Kutipan Sumber »
━━━━━━

Kita merasakan sendiri bagaimana perusahaan-perusahaan dewasa ini hanya melihat karyawannya sebagai sarana ekonomi dan tak mau bertanggungjawab atas kehidupan mereka sebagai manusia, antara lain lewat lembaga out-sourcing. Kita melihat juga kurangnya kepedulian pemerintah kepada rakyatnya terutama yang lemah dan miskin. Saya mengusulkan 3 tindak kenabian untuk menanggapi masalah mendasar masyarakat kita dewasa ini. Pertama, pembaharuan diri untuk menjadi pemimpin pelayan. Kedua, memberi perhatian pada kerasulan kaum muda demi membina mereka menjadi pemimpin pelayan. Ketiga, membangun komunitas basis demi kesejahteraan anggotanya.

━━━━━━

Soal Latihan »
- A) Menurut kutipan tentang tindak kenabian bagi masyarakat, apa tindak pertama yang diusulkan?
- B) Teruskan kutipan tentang tiga tindak kenabian bagi masyarakat dengan beberapa kalimat yang menyambung kalimat terakhirnya.
Materi berikut tidak berhubungan dengan kutipan di atas.

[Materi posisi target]
━━━━━━

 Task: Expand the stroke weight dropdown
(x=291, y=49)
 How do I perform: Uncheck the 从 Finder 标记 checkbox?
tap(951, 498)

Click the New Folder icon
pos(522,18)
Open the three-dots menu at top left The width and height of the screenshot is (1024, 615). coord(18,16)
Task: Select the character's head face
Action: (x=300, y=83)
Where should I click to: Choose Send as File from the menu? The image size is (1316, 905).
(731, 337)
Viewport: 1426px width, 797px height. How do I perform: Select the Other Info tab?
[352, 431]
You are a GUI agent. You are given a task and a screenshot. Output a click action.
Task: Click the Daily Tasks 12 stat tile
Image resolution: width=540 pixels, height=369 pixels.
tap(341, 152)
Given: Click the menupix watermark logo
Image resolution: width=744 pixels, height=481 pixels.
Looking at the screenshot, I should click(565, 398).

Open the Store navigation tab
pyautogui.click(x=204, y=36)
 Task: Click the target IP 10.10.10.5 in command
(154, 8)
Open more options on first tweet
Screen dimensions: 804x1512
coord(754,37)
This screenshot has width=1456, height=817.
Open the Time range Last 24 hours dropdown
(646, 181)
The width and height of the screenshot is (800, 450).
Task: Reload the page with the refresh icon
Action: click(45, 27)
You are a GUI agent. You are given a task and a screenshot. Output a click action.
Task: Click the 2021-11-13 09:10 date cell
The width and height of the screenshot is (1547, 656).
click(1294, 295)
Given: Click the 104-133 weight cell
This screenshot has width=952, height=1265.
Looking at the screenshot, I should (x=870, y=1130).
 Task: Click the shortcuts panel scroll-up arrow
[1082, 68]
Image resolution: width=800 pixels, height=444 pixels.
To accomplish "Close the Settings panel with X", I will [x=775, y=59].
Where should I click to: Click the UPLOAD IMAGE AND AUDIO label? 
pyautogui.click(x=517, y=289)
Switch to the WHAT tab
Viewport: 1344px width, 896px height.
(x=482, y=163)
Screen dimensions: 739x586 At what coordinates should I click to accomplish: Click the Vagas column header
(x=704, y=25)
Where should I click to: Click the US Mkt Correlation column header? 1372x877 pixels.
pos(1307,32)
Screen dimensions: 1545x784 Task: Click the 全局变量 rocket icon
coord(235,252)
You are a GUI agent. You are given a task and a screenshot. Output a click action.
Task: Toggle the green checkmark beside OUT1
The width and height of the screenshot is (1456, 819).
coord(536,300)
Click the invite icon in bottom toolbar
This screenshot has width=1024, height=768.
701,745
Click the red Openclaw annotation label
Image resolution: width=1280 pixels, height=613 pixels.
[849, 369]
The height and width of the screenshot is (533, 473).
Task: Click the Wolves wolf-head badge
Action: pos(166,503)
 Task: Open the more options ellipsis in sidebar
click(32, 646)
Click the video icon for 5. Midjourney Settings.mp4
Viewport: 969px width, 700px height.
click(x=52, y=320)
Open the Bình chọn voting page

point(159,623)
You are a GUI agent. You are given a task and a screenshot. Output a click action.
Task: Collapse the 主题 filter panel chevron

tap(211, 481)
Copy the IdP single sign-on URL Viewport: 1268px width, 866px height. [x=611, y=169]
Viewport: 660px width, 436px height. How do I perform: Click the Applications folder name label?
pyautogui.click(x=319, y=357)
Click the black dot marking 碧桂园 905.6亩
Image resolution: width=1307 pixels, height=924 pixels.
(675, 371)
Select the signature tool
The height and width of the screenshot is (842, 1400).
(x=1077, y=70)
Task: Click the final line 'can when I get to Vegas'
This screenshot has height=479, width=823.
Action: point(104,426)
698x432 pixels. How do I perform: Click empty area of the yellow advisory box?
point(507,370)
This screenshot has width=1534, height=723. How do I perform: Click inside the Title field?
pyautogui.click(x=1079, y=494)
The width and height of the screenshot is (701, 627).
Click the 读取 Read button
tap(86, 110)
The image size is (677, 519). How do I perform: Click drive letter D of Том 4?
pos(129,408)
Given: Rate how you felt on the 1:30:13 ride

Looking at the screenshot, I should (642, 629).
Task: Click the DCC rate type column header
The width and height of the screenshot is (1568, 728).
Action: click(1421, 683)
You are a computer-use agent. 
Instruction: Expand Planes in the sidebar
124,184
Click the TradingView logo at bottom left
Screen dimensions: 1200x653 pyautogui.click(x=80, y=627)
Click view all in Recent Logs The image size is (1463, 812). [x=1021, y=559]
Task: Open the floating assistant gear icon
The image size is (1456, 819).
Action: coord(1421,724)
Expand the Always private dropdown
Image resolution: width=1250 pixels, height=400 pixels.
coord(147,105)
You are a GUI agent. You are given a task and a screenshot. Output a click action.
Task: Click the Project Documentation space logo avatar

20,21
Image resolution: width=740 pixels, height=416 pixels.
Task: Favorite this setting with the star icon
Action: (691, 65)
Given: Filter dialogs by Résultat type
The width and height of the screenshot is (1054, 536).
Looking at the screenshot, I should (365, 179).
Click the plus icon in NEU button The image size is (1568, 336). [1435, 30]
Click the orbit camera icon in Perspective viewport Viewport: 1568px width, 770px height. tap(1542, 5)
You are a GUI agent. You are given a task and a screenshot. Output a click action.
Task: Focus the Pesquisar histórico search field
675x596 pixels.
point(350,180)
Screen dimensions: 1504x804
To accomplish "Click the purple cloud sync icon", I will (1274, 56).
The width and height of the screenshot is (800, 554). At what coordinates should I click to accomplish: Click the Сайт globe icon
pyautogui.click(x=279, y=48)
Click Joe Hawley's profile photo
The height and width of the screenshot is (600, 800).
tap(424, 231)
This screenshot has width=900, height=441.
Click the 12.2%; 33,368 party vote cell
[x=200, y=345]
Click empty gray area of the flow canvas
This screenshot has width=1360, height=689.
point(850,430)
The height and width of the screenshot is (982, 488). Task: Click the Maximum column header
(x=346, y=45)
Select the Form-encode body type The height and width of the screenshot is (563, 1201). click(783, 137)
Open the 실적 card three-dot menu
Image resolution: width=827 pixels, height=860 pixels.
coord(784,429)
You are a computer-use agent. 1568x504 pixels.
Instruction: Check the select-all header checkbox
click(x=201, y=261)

━━━━━━

Kunci Jawaban »
- A) Pembaharuan diri untuk menjadi pemimpin pelayan.

- B)
5. PEMBAHARUAN DIRI UNTUK MENJADI PEMIMPIN PELAYAN 

Mengapa anda mau memimpin? Mungkin banyak yang mengatakan: ya karena dipilih, sebenarnya kalau bisa juga nggak mau. Tapi semoga dalam perjalan waktu anda menyadari bahwa Tuhan memilih anda menjadi pemimpin untuk melayani. Lain dengan orang yang pertama-tama mau memimpin, mau menguasai, orang yang mau melayani memperhatikan dan mengusahakan agar kebutuhan utama orang lain terpenuhi. Karena itu setiap kali anda perlu bertanya: 

l Apakah yang saya layani tumbuh sebagai pribadi? 

l Apakah mereka menjadi lebih sehat, lebih bijaksana, lebih bebas, lebih mandiri, dan kemudian siap untuk melayani? 

l Apakah pengaruh kepemimpinan saya bagi warga yang paling lemah? Apakah mereka diuntungkan, atau sedikitnya tidak semakin terpuruk?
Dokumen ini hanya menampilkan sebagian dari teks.